Les ordres sont formels au niveau des [ligues] mineures. La mission de monter, chaque année, à Montréal, quatre jeunes pour remplacer les joueurs riches assis sur leur steak à 3 ou 4 millions $. 1996, Cl. Larochelle, dans Le Soleil, Québec, 28 mai, p. D1.
Histoire
Le mot steak au sens de « tranche de viande de bœuf grillée (ou à griller) », attesté en France depuis 1894 (v. TLF et PRobert 1993), apparaît dès 1859 dans la documentation québécoise (AnQM, gr. Ch.-C. Spénard, Montréal, no 1535, 11 novembre, p. [6] : un gril pour steaks, une passoire en ferblanc). Steak de cheval, depuis 1881 (H. R. Casgrain, Œuvres complètes, t. 2, 1885, p. 417 : Depuis ce temps-là, mon estomac n’a pu se remettre des repas impossibles que j’ai pris [à Paris], depuis le steak de cheval jusqu’au fricot de rats.).

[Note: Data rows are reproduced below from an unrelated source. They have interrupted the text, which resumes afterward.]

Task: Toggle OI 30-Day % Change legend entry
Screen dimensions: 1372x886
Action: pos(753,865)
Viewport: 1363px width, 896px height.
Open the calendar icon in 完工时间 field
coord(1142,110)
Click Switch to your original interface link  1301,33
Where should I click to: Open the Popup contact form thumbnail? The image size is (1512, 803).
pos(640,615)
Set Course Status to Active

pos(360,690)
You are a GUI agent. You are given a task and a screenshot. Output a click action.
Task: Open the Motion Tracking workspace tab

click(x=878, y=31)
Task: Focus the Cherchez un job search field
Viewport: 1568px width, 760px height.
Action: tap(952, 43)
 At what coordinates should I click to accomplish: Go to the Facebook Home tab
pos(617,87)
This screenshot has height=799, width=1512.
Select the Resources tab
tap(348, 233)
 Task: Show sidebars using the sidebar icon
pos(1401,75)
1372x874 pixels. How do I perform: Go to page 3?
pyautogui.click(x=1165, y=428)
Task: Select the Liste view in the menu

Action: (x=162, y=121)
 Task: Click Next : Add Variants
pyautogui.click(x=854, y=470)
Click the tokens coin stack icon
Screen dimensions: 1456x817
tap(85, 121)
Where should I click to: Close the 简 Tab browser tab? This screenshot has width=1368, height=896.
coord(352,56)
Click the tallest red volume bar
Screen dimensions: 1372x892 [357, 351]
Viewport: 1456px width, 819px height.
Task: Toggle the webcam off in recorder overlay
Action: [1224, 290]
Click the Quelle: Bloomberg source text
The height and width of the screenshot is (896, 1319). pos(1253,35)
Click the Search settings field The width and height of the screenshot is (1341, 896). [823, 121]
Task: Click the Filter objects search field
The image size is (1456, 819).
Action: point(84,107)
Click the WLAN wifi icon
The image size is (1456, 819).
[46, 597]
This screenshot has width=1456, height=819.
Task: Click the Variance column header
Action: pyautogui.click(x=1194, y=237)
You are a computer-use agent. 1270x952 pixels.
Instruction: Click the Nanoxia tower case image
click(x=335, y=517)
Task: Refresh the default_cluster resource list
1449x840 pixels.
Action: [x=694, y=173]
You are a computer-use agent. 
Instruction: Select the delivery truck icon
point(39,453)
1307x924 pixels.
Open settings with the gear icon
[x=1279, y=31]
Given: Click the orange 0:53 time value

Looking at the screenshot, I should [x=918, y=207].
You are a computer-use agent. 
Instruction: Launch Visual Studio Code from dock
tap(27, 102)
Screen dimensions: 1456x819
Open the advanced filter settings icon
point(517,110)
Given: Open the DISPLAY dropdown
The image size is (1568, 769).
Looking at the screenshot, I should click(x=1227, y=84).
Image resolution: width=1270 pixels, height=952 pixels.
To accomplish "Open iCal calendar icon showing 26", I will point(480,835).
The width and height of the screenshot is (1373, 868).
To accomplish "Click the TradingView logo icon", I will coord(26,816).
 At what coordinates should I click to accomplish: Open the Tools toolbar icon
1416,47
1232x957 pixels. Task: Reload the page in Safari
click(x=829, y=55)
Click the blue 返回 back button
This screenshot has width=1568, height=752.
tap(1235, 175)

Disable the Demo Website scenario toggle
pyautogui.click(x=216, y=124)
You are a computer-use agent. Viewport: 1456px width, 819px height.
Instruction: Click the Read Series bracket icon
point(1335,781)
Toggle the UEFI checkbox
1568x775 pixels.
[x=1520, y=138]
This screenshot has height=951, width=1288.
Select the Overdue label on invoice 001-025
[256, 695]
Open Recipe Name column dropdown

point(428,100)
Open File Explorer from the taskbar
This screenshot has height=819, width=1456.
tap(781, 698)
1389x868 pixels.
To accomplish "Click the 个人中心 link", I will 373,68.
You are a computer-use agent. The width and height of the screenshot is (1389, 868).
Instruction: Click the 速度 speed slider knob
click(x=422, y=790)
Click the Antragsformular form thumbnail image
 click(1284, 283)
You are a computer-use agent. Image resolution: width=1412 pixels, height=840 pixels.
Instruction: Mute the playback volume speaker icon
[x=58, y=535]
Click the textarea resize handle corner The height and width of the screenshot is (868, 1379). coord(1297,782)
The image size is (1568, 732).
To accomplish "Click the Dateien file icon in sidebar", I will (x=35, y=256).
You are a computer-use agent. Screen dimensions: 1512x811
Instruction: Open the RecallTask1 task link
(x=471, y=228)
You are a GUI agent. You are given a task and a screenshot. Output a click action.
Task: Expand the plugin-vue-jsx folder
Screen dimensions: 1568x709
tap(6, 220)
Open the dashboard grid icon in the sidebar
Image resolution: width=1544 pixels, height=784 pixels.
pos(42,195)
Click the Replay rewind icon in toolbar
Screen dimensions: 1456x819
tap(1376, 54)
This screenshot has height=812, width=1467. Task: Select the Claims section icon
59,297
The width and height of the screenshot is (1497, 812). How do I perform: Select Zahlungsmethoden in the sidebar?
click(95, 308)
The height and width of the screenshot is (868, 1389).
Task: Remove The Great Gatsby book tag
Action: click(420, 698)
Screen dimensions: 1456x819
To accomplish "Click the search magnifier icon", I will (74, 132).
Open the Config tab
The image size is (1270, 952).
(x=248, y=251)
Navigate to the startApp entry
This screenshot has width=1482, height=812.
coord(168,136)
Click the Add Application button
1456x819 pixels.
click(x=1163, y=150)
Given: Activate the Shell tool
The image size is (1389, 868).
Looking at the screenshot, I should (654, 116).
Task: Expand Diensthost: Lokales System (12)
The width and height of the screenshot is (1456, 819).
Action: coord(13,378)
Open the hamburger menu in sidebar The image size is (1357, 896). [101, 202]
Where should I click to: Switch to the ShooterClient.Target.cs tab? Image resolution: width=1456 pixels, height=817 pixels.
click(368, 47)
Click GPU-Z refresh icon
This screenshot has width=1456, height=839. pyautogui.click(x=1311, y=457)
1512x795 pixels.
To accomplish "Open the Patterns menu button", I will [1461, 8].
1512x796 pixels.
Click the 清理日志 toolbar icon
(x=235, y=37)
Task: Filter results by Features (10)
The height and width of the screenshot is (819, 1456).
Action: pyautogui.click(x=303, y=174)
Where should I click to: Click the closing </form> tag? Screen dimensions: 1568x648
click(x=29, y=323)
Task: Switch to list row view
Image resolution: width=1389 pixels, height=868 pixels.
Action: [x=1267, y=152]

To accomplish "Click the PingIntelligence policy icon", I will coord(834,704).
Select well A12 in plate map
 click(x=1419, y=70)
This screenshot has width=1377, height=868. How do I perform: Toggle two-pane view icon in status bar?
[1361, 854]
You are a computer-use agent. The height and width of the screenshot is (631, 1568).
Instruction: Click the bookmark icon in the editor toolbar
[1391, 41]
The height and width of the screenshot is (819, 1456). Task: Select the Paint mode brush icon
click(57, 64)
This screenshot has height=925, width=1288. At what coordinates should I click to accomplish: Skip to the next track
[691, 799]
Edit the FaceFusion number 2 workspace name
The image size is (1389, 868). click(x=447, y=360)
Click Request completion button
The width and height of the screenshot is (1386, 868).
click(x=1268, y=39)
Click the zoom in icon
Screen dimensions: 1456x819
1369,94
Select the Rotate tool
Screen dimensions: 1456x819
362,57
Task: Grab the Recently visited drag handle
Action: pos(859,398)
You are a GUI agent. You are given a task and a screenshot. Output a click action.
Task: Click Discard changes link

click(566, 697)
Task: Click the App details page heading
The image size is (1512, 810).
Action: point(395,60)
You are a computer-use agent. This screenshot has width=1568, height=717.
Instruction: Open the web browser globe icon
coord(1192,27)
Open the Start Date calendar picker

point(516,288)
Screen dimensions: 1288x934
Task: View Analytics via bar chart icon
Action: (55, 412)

IDepuis 1954. D’après l’anglais minute steak (relevé depuis 1934 dans les dictionnaires de l’anglais, v. OED-Suppl 1976, s.v. minute; v. aussi Webster 1986 et Longman 1992, s.v. minute steak). En France, minute s’emploie en apposition après un substantif désignant un objet au sens de « dont la réalisation, la réparation, etc. est très rapide » (p. ex. dans nettoyage minute, talon minute, clé minute, v. TLF et Robert 1985, s.v. minute), d’où entrecôte minute qui se dit d’une entrecôte préparée et servie rapidement (v. p. ex. Robert 1985, s.v. minute); entrecôte minute est sans lien direct avec le québécois steak minute.
II1Depuis 1872. D’après l’anglais (v. Webster 1986 : « a similar slice of a specified meat other than beef »; v. aussi OED). Steak de jobber (depuis 1973, Lavoie 2173), steak de chômeur (depuis 1980, enq., CELM), steak de garde-feu (depuis 1973, enq., FTLFQ); ces appellations plaisantes rappellent bifteck de grisette (grisette désignant une ouvrière de condition modeste) qui se disait autrefois en France d’une saucisse plate dont se nourrissaient ordinairement les petites ouvrières (v. ColArg et TLF, s.v. bifteck). 2Depuis 1923. D’après l’anglais (v. Webster 1986 : « a cross-section slice of a large fish »; v. aussi OED). Relevé en 1848 sous la plume d’un auteur français (v. TLF).
IIIDepuis 1973. L’image correspond à celle qu’évoque le mot bifteck en France dans la langue populaire et argotique où on l’emploie au sens de « partie charnue du corps humain (cuisse, fesse) » (v. ColArg et TLF).